To use B methods do like this
((B) a).getIntVar();
Think of it like this
Object o = new FancyObject();
When compiling this only Objects methods will be accepted even though it's a FancyObjcet with lots of methods.
To use the methods of FancyObject on o do like this.
Object o = new FancyObject();
(FancyObject o).fancyMethod();
Quote "because I'm using an instance of type A now" you are still using an instance of type B. You can see it like you have upcasted b but it's the same instance.
Picture cross linked from another site with credits in the picture, if this is against the rules then somebody is free to edit this part of my answer.
This is nature of inheritance / polymorphism and overriding methods.
Overrided methods will be determined in runtime based on objects real type and not based on reference type.
Therefore a.toString() is actually b.toString() because it is determined in runtime.
http://download.oracle.com/javase/tutorial/java/IandI/override.html
The concept you need to understand is the difference between References and Objects.
a is a reference (a local variable in this case) that points first to an Object of type A and then to an Object of type B.
The compiler knows that it must be of type A (or a subtype thereof), so it can safely call all methods A defines, but they will be called on the actual Object, not on the original Type of a.
This is polymorphism: The object that a holds has static type A, but it is still an Object of dynamic type B. Dynamic dispatch therefore chooses the overridden toString() defined in B.
That's exactly how Java's runtime polymorphism works.

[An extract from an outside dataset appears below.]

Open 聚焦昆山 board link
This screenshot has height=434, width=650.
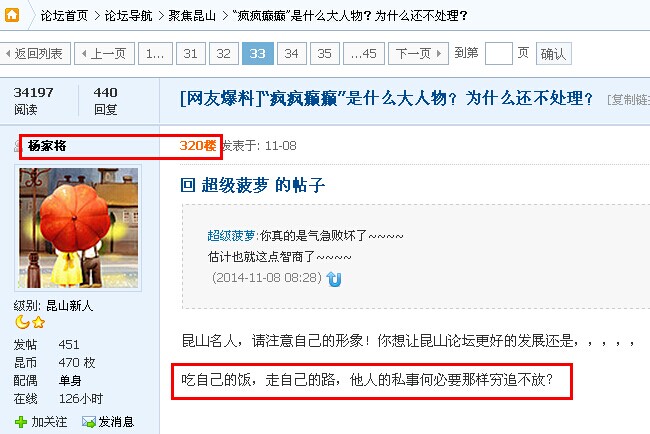coord(192,16)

All that matters is the actual type at runtime. What you have done is take a reference to an A and point it at an instance of B. You have changed the type of the thing that a points to.
Try
a = (A)b;
No, B Overrides the toString method of A, so if an object is an instance of B, when you call its toString method, you get whatever method that instance has. In general, if you have an object and call its methods, the method called is the one that is in the instance, not in the variable type. The only exception is static methods.
In C++, this is not the case. The method called is the one of the variable type, if one exists, unless you explicitly select the above described behavior by making a method virtual.
That is called runtime polymorphism in OOP.